Три года показались Андрею достаточным сроком, чтобы понять: как пойдет война, каковы будут ее результаты, чем рискует Россия и что выигрывает.
Князь Сакульский открыл глаза и увидел перед собой обрамленную серой деревянной рамочкой темноту. Полную, абсолютную, непроглядную – особенно на фоне белых свитков на полке и сверкающих позолотой канделябров.
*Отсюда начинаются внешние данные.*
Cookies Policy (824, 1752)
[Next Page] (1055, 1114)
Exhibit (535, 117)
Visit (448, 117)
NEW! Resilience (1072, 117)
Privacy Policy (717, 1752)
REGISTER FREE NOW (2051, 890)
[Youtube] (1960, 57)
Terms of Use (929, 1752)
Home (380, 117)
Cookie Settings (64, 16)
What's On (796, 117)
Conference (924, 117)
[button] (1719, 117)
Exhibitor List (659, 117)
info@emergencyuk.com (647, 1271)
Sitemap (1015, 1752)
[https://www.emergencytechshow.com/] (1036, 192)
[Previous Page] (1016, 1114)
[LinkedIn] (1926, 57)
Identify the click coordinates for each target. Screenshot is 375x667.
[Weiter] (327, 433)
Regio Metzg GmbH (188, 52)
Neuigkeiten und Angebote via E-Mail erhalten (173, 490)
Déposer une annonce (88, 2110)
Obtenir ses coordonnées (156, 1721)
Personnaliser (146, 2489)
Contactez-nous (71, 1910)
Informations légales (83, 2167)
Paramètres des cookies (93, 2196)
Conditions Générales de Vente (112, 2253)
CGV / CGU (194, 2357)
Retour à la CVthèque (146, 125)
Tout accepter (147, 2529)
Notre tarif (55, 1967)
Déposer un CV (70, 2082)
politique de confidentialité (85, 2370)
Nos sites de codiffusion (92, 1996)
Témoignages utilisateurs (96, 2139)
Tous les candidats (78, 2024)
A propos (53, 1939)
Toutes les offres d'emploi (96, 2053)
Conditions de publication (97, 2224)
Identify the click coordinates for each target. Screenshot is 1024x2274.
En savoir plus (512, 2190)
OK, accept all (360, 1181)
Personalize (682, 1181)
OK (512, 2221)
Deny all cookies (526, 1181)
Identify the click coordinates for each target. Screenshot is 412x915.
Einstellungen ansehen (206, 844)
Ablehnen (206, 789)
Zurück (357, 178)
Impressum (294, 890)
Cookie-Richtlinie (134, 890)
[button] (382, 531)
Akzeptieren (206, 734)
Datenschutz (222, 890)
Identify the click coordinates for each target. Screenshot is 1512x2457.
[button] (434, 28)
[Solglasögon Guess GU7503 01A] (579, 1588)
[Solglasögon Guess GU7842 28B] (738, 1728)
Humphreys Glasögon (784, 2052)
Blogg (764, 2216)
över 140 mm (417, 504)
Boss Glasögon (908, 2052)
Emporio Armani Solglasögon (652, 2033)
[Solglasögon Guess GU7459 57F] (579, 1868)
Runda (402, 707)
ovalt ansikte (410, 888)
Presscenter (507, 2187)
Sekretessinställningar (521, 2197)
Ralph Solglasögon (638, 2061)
Словно в ношве открылась бездонная дыра.
Всего несколько лет назад Андрей подумал бы, что сделал что-то не так, но многократные тренировки, особенно во время вынужденного безделья, придали ему уверенность в своих силах. Он знал: все сделано правильно, никаких ошибок нет. Зеркало Белеса действует, показывая ему грядущее. Осталось только понять, что именно.
– Будем проще, – сосредоточил он свой взгляд на нижней части черной поверхности. Там, в самом низу, светлела тонкая полоска. Значит, среди тех дней вокруг князя было светло.
Всего пара минут понадобилось зеркалу, чтобы вернуться на добрый год назад – Андрей невольно зажмурился, когда по глазам внезапно ударил яркий свет, а когда снова открыл, то увидел себя в седле, рядом с холопами в тегиляях. Они неспешно двигались по широкому затоптанному тракту. Дальше, впереди, легко узнавалась татарская конница: стеганые халаты, мохнатые шапки, круглые щиты и саадаки на крупах лошадей, копья у стремян. Холопы тоже ехали с рогатинами, при оружии – но без брони. Стало быть, битвы в ближайшие дни не намечалось. Хотя рать, понятно, находилась в походе.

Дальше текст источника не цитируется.